Il gruppo era stato notato dagli investigatori durante un servizio di controllo in una sala giochi nel Pavese. Il sospetto che i cinque si occupassero di droga nacque subito, il pubblico ministero Paolo Mazza aprì un fascicolo e così venne a galla l’imponente movimentazione di cocaina e marijuana su più province.
Pllumb aveva il ruolo del grossista: vendeva ai più piccoli, in quantità mai inferiori a 100 grammi per volta. Non a caso davanti al gup Bovitutti rispondeva della detenzione di 2 chili di cocaina, pari a 11mila pezzi e di 3 chili e mezzo di erba divisa in 14mila dosi.

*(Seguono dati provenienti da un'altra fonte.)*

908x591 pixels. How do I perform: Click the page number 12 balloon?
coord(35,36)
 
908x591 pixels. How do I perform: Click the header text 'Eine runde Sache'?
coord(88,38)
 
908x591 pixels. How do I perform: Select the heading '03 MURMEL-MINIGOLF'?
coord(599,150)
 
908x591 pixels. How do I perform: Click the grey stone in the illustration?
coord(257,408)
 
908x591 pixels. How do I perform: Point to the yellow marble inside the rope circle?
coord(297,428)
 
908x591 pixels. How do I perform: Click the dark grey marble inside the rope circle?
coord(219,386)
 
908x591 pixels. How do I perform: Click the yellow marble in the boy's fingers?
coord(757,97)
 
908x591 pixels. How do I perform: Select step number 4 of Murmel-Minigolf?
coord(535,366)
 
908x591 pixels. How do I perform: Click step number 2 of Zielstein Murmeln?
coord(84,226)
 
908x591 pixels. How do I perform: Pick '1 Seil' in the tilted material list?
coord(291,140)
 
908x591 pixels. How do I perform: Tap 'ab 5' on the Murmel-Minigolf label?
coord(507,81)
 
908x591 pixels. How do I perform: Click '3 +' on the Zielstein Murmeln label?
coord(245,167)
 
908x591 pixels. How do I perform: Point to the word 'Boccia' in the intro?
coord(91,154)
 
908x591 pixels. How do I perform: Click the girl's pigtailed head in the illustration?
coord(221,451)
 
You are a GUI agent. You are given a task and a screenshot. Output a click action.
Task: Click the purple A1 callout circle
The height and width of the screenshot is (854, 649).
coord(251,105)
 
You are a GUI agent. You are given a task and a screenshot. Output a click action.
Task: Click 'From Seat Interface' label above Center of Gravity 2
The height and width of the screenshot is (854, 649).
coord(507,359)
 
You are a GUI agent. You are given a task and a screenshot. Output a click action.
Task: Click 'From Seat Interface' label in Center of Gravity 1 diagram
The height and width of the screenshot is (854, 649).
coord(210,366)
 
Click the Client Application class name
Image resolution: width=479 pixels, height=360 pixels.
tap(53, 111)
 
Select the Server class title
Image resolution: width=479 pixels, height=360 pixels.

Gli atti dell’indagine vennero poi trasmessi alla Procura di Busto Arsizio per competenza territoriale e le strade processuali della banda si divisero.
Lo scorso ottobre, quando ormai il quarantunenne era detenuto, venne raggiunto da una nuova ordinanza di custodia cautelare, richiesta dal procuratore aggiunto Giuseppe D’Amico ed emessa dal gip Bovitutti. Dieci in tutto gli albanesi coinvolti.
«Le modalità e le circostanze della condotta delittuosa degli indagati», si legge nel provvedimento, «denotano la loro spiccata pericolosità sociale, che emerge per alcuni di essi dal ruolo dirigenziale assunto, come nel caso di Delaj Pllumb, per gli altri per la particolare spregiudicatezza dimostrata nella consumazione di reati qualificati da un forte disvalore penale».
E ancora: «Tutti i predetti indagati trafficano in modo professionale e organizzato, quasi si trattasse di una lecita attività lavorativa, e hanno dato vita a cellule criminali che si muovono secondo protocolli collaudati, contando su fonti di approvvigionamento ricche e sicure e su introiti notevoli grazie ai numerosi clienti e all’estensione temporale delle condotte contestate».
Dalle intercettazioni emerse che Delaj Pllumb si avvaleva di veri e propri luogotenenti per coordinare gli affari. La domanda a questo punto è: dopo quella massiccia bonifica, a chi è passato lo scettro del narcotraffico?